Same-sex wedding in Alabama part of national debate

Same-sex wedding in Alabama part of national debate

BIRMINGHAM — On the heels of several former and current United Methodist clergy members opposing the church’s doctrine on gays, The United Methodist Judicial Council held its semiannual meeting in Baltimore, Md., Oct. 23–26. 

The denomination’s Book of Discipline bans clergy from officiating at same-sex “marriages” or holding those ceremonies in its churches, according to Religion News Service (RNS). 

While church law cannot change until the next quadrennial conference in 2016, the council was slated to consider related resolutions, including one asking the council to support a Western Jurisdiction 2012 resolution that says the church is in error on homosexuality and should ignore the Book of Discipline’s laws on it, according to RNS.

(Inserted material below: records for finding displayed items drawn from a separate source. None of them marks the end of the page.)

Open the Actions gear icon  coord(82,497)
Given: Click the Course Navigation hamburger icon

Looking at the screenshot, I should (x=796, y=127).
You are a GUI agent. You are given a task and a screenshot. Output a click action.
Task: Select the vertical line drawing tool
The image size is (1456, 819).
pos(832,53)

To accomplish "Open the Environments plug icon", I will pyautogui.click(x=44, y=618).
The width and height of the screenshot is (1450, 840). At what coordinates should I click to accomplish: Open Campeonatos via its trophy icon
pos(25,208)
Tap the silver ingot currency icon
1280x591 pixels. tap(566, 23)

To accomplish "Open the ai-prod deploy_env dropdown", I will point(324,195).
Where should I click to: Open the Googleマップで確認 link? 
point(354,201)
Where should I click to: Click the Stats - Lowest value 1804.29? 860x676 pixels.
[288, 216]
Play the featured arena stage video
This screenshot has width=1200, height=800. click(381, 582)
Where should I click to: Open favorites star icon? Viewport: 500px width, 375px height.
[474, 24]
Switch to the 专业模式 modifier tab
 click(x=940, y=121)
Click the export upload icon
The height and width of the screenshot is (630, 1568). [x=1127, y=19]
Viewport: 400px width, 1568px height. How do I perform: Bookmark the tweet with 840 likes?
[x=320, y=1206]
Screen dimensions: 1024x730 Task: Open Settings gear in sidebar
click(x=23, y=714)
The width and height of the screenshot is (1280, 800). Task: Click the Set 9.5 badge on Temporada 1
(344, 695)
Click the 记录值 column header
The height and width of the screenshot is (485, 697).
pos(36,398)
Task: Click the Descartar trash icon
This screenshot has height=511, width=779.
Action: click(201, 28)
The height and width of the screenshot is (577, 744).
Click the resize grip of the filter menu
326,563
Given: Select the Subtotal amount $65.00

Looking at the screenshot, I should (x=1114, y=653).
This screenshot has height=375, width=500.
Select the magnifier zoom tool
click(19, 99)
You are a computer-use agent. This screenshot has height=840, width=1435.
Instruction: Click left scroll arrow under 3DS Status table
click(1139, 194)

Among those going against church doctrine is retired United Methodist Bishop Melvin Talbert, who at press time planned to officiate a same-sex wedding in Birmingham on Oct. 26.

The executive committee of the United Methodist Council of Bishops released a statement Oct. 23 urging Talbert to refrain from conducting that service. “The bishops of the church are bound together in a covenant and all ordained elders are committed to uphold the Book of Discipline,” they wrote. “‘Conducting ceremonies which celebrate homosexual unions; or performing same-sex wedding ceremonies’ are chargeable offenses in the United Methodist Church.” 

The committee noted they “have taken this action with deep respect for Bishop Talbert’s intention to serve as a pastor for United Methodists who experience themselves as excluded because of decisions of the General Conference,” adding that North Alabama Bishop Debra Wallace-Padgett, who requested that Talbert not conduct the Birmingham service, “is the caring shepherd of all people in the congregations in the North Alabama Conference.”